Dewilde et al. conducted an open-label, multicentre, randomized, controlled trial evaluating the bleeding risk in patients taking OAC and undergoing PCI with stent implantation. Patients were considered eligible if they had a long-term indication for oral anticoagulation treatment (until at least 1 year after the study), a severe coronary lesion with indication for PCI and age of 18–80 years. Exclusion criteria were history of intracranial bleeding; cardiogenic shock; contraindication to use of aspirin, clopidogrel or both; peptic ulcer in the previous 6 months; thrombocytopenia (platelet concentration lower than 50 × 109 per L); major bleeding (according to the thrombolysis in myocardial infarction [TIMI] criteria) in the past 12 months and pregnancy. 573 patients were enrolled and randomized to receive either double therapy (OAC + clopidogrel, 284 patients) or triple therapy (OAC + clopidogrel and aspirin, 289 patients). The primary endpoint was the occurrence of any bleeding episode during 1-year follow-up. Each bleeding event was classified according to the TIMI criteria, the Global Utilization of Streptokinase and Tissue Plasminogen Activator for Occluded Coronary Arteries (GUSTO) criteria and the Bleeding Academic Research Consortium (BARC) criteria. The secondary endpoint was a composite of death, myocardial infarction, stroke, target-vessel revascularization and stent thrombosis. In the double-therapy group the primary outcome occurred in 54 (19.4 %) patients, while in the triple-therapy group occurred in 126 (44.4 %) patients (hazard ratio [HR] 0.36, 95 % CI 0.26–0.50, p < 0.0001). The combined secondary endpoint was observed in 31 (11.1 %) patients in the double-therapy group and in 50 (17.6 %) in the triple-therapy group (HR 0.60, 95 % CI 0.38–0.94, p = 0.025).

Strengths of the study

  • It deals with a clinically relevant problem. The indication for a coronary stent implantation is common in patients already taking OAC.

Weaknesses of the study

  • The study was designed to assess the superiority of double therapy as compared to triple therapy in reducing the incidence of bleeding events. However, the higher bleeding risk for patients taking triple therapy is self-evident and already known [6]. It is more relevant to consider the net clinical benefit taking into account both thrombotic and hemorrhagic events.
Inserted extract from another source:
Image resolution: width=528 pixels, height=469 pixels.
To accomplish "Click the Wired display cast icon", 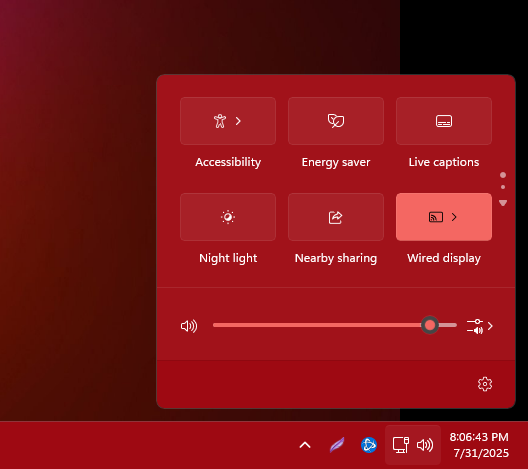I will (x=435, y=217).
  • The conclusions reported in the abstract are quite different from those in the article. Reading only the abstract it seems that dual therapy is associated with no increase in the rate of thrombotic events, but the design of the trial does not allow this conclusion.

Question marks

  • We wonder if it was methodologically correct to calculate the sample size on the results of previous studies that had considered only major bleedings, while in the present study any type of bleeding was taken into account. Indeed the sample size was calculated to detect a 1-year reduction in bleeding events from 12 to 5 %. However, the incidence of the primary outcome in the study was much greater (44 %).

  • Age between 18 and 80 years was one of the inclusion criteria. We wonder why the authors decided to strictly apply this upper age limit; would not have been more appropriate to include also patients older than 80 but eligible for a coronary stent implantation even though on a concomitant OAC therapy?

  • We observed that there were more patients already taking aspirin or clopidogrel in the triple-therapy group. We wonder if these patients could have had a higher initial risk. This may explain the difference in the incidence of the secondary endpoint and the general trend of more thrombotic events in the triple-therapy group.

Sponsorship

The study was supported by a private sponsor. The sponsor had no role in study design, data collection and analysis or writing of the report.

Clinical bottomline

The results of this study confirm that in patients with a chronic anticoagulation therapy and an indication to a coronary stent implantation, double anti-thrombotic therapy is associated with a reduced bleeding risk as compared to triple therapy. However, evidence that thrombotic events are not increased with double therapy is still missing. It seems reasonable to keep applying the actual guidelines recommendations for patients already taking OAC therapy, prescribing triple therapy for as short a period as possible, and implanting a bare-metal stent.